You could also do a pipenv install --system --dev --ignore-pipfile to skip the intermediate requirements.txt.

MarkSchmitt commented 3 years ago

Thx jonas, didn't have much time, so this took a bit .. I think I managed to get the tests working on with a python build matrix for 3.6, 3.7 and 3.8. https://github.com/MarkSchmitt/paperless/runs/1659197973?check_suite_focus=true

I just need to figure out, how to run the tests first and the docker build step afterwards. :)

jonaswinkler commented 3 years ago

maybe this?

https://docs.github.com/en/free-pro-team@latest/actions/reference/workflow-syntax-for-github-actions#jobsjob_idneeds

MarkSchmitt commented 3 years ago

maybe this?

https://docs.github.com/en/free-pro-team@latest/actions/reference/workflow-syntax-for-github-actions#jobsjob_idneeds

yeah, that looks good https://github.com/MarkSchmitt/paperless/actions/runs/468139954

jonaswinkler commented 3 years ago

Awesome. Can I get an updated PR? I'd like to build the next release with that.

Also, since the majority of the build time is installing python dependencies, I'll look into using something like this, so that the hard stuff is cached between builds. Need to reorganize the Dockerfile for that, so that updates to dependencies other than numpy and friends don't cause this layer to update.

MarkSchmitt commented 3 years ago

Awesome. Can I get an updated PR? I'd like to build the next release with that.

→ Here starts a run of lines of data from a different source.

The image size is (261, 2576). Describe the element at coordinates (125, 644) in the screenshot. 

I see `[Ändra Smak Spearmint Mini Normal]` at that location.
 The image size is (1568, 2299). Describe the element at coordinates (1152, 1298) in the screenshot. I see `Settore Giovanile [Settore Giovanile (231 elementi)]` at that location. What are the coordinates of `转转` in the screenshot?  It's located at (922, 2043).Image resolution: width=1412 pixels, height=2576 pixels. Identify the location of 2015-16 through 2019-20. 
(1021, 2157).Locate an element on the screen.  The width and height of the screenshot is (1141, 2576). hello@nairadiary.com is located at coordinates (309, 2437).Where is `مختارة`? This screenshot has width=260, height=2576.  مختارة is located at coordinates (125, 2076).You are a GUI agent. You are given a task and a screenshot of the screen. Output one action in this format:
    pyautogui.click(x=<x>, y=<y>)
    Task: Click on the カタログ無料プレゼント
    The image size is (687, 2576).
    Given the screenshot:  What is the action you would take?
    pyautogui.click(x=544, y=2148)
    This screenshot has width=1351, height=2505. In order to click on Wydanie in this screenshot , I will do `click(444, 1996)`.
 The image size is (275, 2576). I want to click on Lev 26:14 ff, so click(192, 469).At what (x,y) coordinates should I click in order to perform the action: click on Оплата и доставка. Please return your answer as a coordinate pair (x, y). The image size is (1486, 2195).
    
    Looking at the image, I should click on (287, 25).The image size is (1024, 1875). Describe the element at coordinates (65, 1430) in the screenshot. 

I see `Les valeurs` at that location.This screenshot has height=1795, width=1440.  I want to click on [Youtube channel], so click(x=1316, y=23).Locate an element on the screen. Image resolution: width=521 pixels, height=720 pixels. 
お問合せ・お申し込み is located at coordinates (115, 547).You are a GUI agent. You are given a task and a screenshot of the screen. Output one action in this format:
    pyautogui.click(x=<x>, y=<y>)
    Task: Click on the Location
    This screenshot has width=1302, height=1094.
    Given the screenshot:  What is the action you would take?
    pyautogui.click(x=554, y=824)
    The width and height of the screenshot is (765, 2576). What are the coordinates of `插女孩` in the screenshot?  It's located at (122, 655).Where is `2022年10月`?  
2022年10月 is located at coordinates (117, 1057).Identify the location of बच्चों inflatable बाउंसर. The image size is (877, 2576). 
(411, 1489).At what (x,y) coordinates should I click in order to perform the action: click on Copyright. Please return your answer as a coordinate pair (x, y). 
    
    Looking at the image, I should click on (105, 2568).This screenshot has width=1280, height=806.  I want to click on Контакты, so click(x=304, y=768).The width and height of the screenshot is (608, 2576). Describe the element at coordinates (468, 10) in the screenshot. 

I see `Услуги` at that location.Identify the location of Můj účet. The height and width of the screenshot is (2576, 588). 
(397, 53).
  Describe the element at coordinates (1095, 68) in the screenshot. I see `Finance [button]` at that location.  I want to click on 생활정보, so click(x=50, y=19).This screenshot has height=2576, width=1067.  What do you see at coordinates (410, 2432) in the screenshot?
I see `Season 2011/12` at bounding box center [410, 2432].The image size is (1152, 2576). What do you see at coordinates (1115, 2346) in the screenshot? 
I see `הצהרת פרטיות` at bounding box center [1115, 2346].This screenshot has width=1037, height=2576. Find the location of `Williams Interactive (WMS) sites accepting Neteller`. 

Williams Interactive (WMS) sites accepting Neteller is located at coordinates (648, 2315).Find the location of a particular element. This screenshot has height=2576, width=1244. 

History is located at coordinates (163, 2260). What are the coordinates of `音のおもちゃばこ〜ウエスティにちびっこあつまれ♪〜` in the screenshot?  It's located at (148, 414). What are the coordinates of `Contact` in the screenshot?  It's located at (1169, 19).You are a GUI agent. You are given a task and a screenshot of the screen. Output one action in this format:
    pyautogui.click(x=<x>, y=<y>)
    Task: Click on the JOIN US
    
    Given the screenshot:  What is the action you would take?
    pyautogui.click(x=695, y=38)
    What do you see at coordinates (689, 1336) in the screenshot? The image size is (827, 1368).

working on it, I still have trouble installing the sphinx dependencies properly. if I do it manually with pip, it works: https://github.com/MarkSchmitt/paperless/runs/1661127479?check_suite_focus=true#step:4:1

but using pipenv install like we currently do in travis doesn't seem to .. I'm not sure why: https://github.com/MarkSchmitt/paperless/runs/1661191801?check_suite_focus=true#step:7:7

we also need to exclude the docker build steps from all non-releasy branches - but I assume you want to have the other stuff, tests, documentation and frontend running on all other commits.

jonaswinkler commented 3 years ago

Actually, docs are built by readthedocs on push, so this isn't really necessary, I guess. And they report failures as well.

jonaswinkler commented 3 years ago

@MarkSchmitt Mind if I take your current progress and try to make it work?

MarkSchmitt commented 3 years ago

@jonaswinkler not at all!

jonaswinkler commented 3 years ago

Getting there.

tido- commented 3 years ago

I am a bit puzzled, over at https://hub.docker.com/r/jonaswinkler/paperless-ng/ I only find OS linux/amd64 (264 MB). However, reading this thread I came along: "However, the resulting archives build fine and reasonably fast on RPi."

In conclusion:

Is this correct as of today?

jonaswinkler commented 3 years ago

I'm working on it.

Do armhf binaries run on aarch64? Similar to how i386 binaries are able to run on amd64 hardware?

tido- commented 3 years ago

I remember doing a 'bare metal' of papermerge on my Rock Pi 4B. I've had to compile this and that, but with a good heat sink it was possible. And yes, I had to install some additional deb's on Debian. However, if you know which one you just enter the command from the documentation and let it run. So, for the begin I guess a nice "how to" would be fine for aarch64 - better than nothing. Could we offer those on Google Drive pre-compiled for the time being?

Do armhf binaries run on aarch64? I don't know. I found some results form 2016 which stated that it works.

I could test it on RPi2 and I have some other ARM boards with better SoC's.

jonaswinkler commented 3 years ago

I'll do a test run of these github actions over night, maybe we'll have some aarch64 binaries tomorrow.

jonaswinkler commented 3 years ago

The github actions workflow is now on the dev branch and happily testing and building images.

Thanks to everyone involved for providing input for this! Thanks especially to @MarkSchmitt, even though much of his work was in vain due to Travis CI settings some ridiculous restrictions on open source projects.